SOURCE RECORDS:
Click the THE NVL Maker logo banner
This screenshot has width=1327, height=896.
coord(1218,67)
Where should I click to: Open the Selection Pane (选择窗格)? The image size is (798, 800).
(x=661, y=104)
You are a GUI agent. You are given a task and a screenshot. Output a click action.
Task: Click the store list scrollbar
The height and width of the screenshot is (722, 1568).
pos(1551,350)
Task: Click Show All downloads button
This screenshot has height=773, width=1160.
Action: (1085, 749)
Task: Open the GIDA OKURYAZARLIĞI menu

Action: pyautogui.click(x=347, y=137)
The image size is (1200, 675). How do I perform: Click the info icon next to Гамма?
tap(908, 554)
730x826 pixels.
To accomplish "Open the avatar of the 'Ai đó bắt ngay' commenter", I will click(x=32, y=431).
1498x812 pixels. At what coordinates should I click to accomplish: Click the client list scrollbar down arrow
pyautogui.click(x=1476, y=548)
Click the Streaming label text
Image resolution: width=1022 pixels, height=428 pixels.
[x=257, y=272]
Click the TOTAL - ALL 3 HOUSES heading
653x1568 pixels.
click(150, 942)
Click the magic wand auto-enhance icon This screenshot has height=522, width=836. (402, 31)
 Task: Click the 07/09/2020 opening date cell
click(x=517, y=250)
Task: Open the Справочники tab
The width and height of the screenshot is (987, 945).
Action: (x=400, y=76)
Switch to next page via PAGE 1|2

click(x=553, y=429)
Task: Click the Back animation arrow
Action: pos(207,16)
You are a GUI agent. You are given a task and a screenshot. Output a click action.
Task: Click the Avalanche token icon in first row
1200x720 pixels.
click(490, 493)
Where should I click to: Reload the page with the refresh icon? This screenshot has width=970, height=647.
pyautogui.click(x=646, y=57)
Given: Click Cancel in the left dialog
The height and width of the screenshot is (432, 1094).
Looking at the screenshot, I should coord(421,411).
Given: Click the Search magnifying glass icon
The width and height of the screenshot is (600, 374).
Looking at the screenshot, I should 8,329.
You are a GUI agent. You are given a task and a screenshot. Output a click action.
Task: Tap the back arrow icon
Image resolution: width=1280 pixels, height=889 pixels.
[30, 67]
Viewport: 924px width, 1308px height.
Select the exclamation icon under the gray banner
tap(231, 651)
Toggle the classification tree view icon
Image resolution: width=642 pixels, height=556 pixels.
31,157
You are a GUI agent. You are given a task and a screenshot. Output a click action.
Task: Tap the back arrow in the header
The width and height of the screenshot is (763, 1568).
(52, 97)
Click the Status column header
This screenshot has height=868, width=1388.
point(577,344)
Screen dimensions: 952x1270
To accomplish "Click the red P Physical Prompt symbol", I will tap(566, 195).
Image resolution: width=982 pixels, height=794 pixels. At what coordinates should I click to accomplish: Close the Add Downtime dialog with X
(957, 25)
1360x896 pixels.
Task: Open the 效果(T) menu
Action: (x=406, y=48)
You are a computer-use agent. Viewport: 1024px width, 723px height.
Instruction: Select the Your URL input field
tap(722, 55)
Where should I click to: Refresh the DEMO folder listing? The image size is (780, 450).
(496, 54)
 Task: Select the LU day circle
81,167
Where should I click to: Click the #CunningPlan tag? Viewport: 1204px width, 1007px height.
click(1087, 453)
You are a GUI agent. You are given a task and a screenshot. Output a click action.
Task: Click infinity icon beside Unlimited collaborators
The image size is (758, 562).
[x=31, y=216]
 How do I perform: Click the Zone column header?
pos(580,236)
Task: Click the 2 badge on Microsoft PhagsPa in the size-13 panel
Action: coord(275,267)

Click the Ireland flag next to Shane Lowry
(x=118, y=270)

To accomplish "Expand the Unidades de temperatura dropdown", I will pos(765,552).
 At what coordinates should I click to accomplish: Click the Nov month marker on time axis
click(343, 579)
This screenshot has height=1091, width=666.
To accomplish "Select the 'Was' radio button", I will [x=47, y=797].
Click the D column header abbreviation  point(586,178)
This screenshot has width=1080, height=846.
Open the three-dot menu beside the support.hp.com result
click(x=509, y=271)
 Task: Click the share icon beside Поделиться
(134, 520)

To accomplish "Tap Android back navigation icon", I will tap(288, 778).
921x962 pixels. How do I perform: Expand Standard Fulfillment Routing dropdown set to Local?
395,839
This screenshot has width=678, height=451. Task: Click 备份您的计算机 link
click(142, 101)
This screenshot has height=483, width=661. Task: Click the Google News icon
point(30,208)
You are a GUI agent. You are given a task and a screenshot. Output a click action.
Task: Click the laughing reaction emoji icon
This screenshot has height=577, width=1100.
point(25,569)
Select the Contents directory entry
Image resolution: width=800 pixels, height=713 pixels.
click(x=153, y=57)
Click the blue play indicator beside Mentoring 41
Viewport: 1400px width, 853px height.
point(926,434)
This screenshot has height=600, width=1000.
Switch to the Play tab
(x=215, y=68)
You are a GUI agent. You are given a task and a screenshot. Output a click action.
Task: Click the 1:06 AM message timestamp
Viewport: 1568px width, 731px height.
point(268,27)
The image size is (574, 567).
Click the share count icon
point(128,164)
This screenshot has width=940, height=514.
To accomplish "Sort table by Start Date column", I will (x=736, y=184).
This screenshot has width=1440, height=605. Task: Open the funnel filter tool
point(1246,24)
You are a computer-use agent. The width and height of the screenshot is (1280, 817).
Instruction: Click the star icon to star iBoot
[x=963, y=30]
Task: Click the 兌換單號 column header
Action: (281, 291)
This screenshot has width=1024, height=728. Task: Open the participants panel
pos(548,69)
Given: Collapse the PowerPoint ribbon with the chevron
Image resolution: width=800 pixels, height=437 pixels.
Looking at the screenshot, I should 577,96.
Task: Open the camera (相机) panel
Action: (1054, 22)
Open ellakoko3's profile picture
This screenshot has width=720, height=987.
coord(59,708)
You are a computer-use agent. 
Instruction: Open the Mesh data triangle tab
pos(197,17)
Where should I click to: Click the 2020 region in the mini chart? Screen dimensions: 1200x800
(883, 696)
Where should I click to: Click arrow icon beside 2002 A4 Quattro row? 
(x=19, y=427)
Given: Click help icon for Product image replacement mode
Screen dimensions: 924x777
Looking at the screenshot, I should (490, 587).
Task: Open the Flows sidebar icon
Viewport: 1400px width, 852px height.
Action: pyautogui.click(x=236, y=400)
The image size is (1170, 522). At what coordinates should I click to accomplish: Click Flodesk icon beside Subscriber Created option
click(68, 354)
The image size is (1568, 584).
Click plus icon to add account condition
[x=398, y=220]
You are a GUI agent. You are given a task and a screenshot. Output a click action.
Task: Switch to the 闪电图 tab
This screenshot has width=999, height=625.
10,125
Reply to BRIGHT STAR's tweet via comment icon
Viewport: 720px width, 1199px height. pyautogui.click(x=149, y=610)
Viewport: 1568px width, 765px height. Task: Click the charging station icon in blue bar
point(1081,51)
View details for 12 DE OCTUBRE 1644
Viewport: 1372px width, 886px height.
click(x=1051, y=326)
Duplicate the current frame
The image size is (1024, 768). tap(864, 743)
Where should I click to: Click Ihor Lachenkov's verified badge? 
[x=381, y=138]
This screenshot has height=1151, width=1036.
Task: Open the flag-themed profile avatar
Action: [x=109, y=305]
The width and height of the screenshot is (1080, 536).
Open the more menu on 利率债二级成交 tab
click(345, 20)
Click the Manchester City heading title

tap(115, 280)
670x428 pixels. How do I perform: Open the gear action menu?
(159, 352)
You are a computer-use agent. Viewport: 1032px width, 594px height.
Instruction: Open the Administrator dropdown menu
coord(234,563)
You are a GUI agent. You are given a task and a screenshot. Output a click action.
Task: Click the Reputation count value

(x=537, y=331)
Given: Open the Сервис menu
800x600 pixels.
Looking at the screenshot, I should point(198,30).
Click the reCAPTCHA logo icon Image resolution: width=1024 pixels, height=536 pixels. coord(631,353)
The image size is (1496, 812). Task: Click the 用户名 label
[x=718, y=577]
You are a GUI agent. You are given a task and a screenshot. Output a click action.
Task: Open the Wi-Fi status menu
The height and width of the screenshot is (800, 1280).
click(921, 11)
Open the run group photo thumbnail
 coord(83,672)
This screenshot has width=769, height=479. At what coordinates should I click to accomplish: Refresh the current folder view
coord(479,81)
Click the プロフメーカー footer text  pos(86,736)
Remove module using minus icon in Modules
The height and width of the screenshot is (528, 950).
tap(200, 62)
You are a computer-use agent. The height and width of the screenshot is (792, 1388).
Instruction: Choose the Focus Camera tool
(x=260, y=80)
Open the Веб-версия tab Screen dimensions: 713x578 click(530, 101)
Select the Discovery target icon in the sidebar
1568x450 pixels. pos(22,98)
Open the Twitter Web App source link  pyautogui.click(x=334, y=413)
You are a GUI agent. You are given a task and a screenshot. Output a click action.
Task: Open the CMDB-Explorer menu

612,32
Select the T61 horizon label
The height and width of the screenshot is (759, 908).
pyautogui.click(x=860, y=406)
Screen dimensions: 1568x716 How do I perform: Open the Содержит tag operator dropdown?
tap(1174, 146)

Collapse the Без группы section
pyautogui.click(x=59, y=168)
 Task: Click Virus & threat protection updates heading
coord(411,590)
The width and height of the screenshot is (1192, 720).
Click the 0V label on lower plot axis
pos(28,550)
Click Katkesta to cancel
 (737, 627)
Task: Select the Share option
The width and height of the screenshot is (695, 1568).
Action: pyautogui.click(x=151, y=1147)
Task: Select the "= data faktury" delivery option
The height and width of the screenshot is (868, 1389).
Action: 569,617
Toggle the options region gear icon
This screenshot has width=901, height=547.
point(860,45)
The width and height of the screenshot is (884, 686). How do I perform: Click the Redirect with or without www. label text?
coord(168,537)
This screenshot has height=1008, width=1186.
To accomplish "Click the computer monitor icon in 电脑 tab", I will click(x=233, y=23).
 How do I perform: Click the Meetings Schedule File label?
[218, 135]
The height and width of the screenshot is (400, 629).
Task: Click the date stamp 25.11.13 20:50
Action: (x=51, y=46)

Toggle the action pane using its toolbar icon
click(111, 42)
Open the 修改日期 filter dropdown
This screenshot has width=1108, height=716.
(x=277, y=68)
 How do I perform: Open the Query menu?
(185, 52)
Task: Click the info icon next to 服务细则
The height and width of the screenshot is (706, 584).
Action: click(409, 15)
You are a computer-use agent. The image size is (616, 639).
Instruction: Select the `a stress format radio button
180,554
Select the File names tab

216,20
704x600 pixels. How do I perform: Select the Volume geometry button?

TASK BRIEF: From the records, copy out each line that includes the string "will".

TASK SOLUTION:
To accomplish "Open the avatar of the 'Ai đó bắt ngay' commenter", I will click(x=32, y=431).
To accomplish "Click the red P Physical Prompt symbol", I will tap(566, 195).
To accomplish "Expand the Unidades de temperatura dropdown", I will pos(765,552).
To accomplish "Select the 'Was' radio button", I will [x=47, y=797].
To accomplish "Tap Android back navigation icon", I will tap(288, 778).
To accomplish "Sort table by Start Date column", I will (x=736, y=184).
To accomplish "Click the computer monitor icon in 电脑 tab", I will click(x=233, y=23).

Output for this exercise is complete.